## Exercise instructions
All of the data is to be copied without a single change.

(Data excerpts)
>>>>>
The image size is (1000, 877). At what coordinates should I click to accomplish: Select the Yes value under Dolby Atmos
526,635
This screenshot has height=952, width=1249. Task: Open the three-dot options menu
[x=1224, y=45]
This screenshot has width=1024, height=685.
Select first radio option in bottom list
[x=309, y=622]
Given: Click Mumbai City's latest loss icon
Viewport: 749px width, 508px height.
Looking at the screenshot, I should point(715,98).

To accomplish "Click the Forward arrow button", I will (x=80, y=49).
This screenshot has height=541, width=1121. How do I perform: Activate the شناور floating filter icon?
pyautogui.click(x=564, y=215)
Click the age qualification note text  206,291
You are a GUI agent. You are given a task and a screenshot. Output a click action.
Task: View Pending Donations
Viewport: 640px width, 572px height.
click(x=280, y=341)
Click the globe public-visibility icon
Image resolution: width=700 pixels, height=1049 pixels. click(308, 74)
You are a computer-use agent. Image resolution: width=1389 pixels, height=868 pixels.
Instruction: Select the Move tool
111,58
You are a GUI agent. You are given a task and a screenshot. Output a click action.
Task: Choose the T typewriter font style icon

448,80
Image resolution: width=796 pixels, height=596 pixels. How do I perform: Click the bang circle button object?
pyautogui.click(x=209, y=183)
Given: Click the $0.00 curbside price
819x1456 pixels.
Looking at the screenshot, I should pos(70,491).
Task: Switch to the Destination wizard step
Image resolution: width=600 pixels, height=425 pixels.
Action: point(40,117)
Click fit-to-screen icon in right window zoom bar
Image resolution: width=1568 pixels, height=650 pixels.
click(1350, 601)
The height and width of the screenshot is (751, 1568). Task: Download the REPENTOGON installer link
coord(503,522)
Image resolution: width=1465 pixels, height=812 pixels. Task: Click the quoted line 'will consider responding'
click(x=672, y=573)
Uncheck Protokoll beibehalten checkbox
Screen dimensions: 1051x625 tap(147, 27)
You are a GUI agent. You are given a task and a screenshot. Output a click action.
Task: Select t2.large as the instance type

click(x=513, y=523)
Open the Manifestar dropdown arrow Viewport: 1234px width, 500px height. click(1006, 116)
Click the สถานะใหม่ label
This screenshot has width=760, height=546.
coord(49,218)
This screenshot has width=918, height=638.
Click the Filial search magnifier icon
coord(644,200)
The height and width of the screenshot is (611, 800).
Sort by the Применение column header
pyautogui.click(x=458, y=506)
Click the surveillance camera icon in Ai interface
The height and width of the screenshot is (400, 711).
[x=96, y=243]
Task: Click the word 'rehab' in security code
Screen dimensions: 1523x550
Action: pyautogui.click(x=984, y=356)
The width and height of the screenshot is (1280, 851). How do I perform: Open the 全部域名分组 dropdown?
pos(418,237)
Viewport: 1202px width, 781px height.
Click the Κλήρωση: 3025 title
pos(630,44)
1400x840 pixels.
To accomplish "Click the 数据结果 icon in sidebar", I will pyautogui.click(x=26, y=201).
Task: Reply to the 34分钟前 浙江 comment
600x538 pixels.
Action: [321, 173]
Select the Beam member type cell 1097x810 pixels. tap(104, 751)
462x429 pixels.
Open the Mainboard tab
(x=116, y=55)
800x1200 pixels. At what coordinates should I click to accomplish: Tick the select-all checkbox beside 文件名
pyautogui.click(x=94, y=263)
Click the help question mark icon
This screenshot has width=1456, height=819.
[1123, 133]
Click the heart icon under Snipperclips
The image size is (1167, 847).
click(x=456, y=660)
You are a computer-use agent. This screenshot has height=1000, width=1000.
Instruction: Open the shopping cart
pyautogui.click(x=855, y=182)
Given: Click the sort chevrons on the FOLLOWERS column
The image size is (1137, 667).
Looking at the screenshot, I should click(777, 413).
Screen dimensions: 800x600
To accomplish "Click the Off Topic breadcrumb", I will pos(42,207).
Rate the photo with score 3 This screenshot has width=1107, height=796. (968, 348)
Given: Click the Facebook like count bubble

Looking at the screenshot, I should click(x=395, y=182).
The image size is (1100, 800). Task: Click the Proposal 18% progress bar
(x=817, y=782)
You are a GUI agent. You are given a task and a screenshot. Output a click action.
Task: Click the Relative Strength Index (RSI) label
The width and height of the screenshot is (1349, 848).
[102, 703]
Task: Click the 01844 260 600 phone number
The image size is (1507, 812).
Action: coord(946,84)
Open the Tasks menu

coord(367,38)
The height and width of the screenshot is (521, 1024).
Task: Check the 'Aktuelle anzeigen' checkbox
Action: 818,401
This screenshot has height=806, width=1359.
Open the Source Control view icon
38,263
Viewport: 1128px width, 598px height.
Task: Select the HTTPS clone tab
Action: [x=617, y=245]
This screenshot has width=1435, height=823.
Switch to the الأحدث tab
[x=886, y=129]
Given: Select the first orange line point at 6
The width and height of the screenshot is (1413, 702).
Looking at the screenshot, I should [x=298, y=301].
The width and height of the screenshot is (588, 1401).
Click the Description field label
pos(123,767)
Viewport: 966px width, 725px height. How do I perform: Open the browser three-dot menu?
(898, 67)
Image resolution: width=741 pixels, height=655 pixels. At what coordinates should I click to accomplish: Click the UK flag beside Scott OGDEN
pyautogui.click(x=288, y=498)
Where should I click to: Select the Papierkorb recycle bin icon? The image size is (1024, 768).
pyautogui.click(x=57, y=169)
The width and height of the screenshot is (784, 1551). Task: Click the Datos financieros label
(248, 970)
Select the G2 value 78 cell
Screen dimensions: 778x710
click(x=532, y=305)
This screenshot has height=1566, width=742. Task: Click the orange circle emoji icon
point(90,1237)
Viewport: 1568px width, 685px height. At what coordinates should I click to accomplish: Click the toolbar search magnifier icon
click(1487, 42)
<<<<<
## The answer
The image size is (1000, 877). At what coordinates should I click to accomplish: Select the Yes value under Dolby Atmos
526,635
This screenshot has height=952, width=1249. Task: Open the three-dot options menu
[x=1224, y=45]
This screenshot has width=1024, height=685.
Select first radio option in bottom list
[x=309, y=622]
Given: Click Mumbai City's latest loss icon
Viewport: 749px width, 508px height.
Looking at the screenshot, I should point(715,98).

To accomplish "Click the Forward arrow button", I will (x=80, y=49).
This screenshot has height=541, width=1121. How do I perform: Activate the شناور floating filter icon?
pyautogui.click(x=564, y=215)
Click the age qualification note text  206,291
You are a GUI agent. You are given a task and a screenshot. Output a click action.
Task: View Pending Donations
Viewport: 640px width, 572px height.
click(x=280, y=341)
Click the globe public-visibility icon
Image resolution: width=700 pixels, height=1049 pixels. click(308, 74)
You are a computer-use agent. Image resolution: width=1389 pixels, height=868 pixels.
Instruction: Select the Move tool
111,58
You are a GUI agent. You are given a task and a screenshot. Output a click action.
Task: Choose the T typewriter font style icon

448,80
Image resolution: width=796 pixels, height=596 pixels. How do I perform: Click the bang circle button object?
pyautogui.click(x=209, y=183)
Given: Click the $0.00 curbside price
819x1456 pixels.
Looking at the screenshot, I should pos(70,491).
Task: Switch to the Destination wizard step
Image resolution: width=600 pixels, height=425 pixels.
Action: point(40,117)
Click fit-to-screen icon in right window zoom bar
Image resolution: width=1568 pixels, height=650 pixels.
click(1350, 601)
The height and width of the screenshot is (751, 1568). Task: Download the REPENTOGON installer link
coord(503,522)
Image resolution: width=1465 pixels, height=812 pixels. Task: Click the quoted line 'will consider responding'
click(x=672, y=573)
Uncheck Protokoll beibehalten checkbox
Screen dimensions: 1051x625 tap(147, 27)
You are a GUI agent. You are given a task and a screenshot. Output a click action.
Task: Select t2.large as the instance type

click(x=513, y=523)
Open the Manifestar dropdown arrow Viewport: 1234px width, 500px height. click(1006, 116)
Click the สถานะใหม่ label
This screenshot has width=760, height=546.
coord(49,218)
This screenshot has width=918, height=638.
Click the Filial search magnifier icon
coord(644,200)
The height and width of the screenshot is (611, 800).
Sort by the Применение column header
pyautogui.click(x=458, y=506)
Click the surveillance camera icon in Ai interface
The height and width of the screenshot is (400, 711).
[x=96, y=243]
Task: Click the word 'rehab' in security code
Screen dimensions: 1523x550
Action: pyautogui.click(x=984, y=356)
The width and height of the screenshot is (1280, 851). How do I perform: Open the 全部域名分组 dropdown?
pos(418,237)
Viewport: 1202px width, 781px height.
Click the Κλήρωση: 3025 title
pos(630,44)
1400x840 pixels.
To accomplish "Click the 数据结果 icon in sidebar", I will pyautogui.click(x=26, y=201).
Task: Reply to the 34分钟前 浙江 comment
600x538 pixels.
Action: [321, 173]
Select the Beam member type cell 1097x810 pixels. tap(104, 751)
462x429 pixels.
Open the Mainboard tab
(x=116, y=55)
800x1200 pixels. At what coordinates should I click to accomplish: Tick the select-all checkbox beside 文件名
pyautogui.click(x=94, y=263)
Click the help question mark icon
This screenshot has width=1456, height=819.
[1123, 133]
Click the heart icon under Snipperclips
The image size is (1167, 847).
click(x=456, y=660)
You are a computer-use agent. This screenshot has height=1000, width=1000.
Instruction: Open the shopping cart
pyautogui.click(x=855, y=182)
Given: Click the sort chevrons on the FOLLOWERS column
The image size is (1137, 667).
Looking at the screenshot, I should click(777, 413).
Screen dimensions: 800x600
To accomplish "Click the Off Topic breadcrumb", I will pos(42,207).
Rate the photo with score 3 This screenshot has width=1107, height=796. (968, 348)
Given: Click the Facebook like count bubble

Looking at the screenshot, I should click(x=395, y=182).
The image size is (1100, 800). Task: Click the Proposal 18% progress bar
(x=817, y=782)
You are a GUI agent. You are given a task and a screenshot. Output a click action.
Task: Click the Relative Strength Index (RSI) label
The width and height of the screenshot is (1349, 848).
[102, 703]
Task: Click the 01844 260 600 phone number
The image size is (1507, 812).
Action: coord(946,84)
Open the Tasks menu

coord(367,38)
The height and width of the screenshot is (521, 1024).
Task: Check the 'Aktuelle anzeigen' checkbox
Action: 818,401
This screenshot has height=806, width=1359.
Open the Source Control view icon
38,263
Viewport: 1128px width, 598px height.
Task: Select the HTTPS clone tab
Action: [x=617, y=245]
This screenshot has width=1435, height=823.
Switch to the الأحدث tab
[x=886, y=129]
Given: Select the first orange line point at 6
The width and height of the screenshot is (1413, 702).
Looking at the screenshot, I should [x=298, y=301].
The width and height of the screenshot is (588, 1401).
Click the Description field label
pos(123,767)
Viewport: 966px width, 725px height. How do I perform: Open the browser three-dot menu?
(898, 67)
Image resolution: width=741 pixels, height=655 pixels. At what coordinates should I click to accomplish: Click the UK flag beside Scott OGDEN
pyautogui.click(x=288, y=498)
Where should I click to: Select the Papierkorb recycle bin icon? The image size is (1024, 768).
pyautogui.click(x=57, y=169)
The width and height of the screenshot is (784, 1551). Task: Click the Datos financieros label
(248, 970)
Select the G2 value 78 cell
Screen dimensions: 778x710
click(x=532, y=305)
This screenshot has height=1566, width=742. Task: Click the orange circle emoji icon
point(90,1237)
Viewport: 1568px width, 685px height. At what coordinates should I click to accomplish: Click the toolbar search magnifier icon
click(1487, 42)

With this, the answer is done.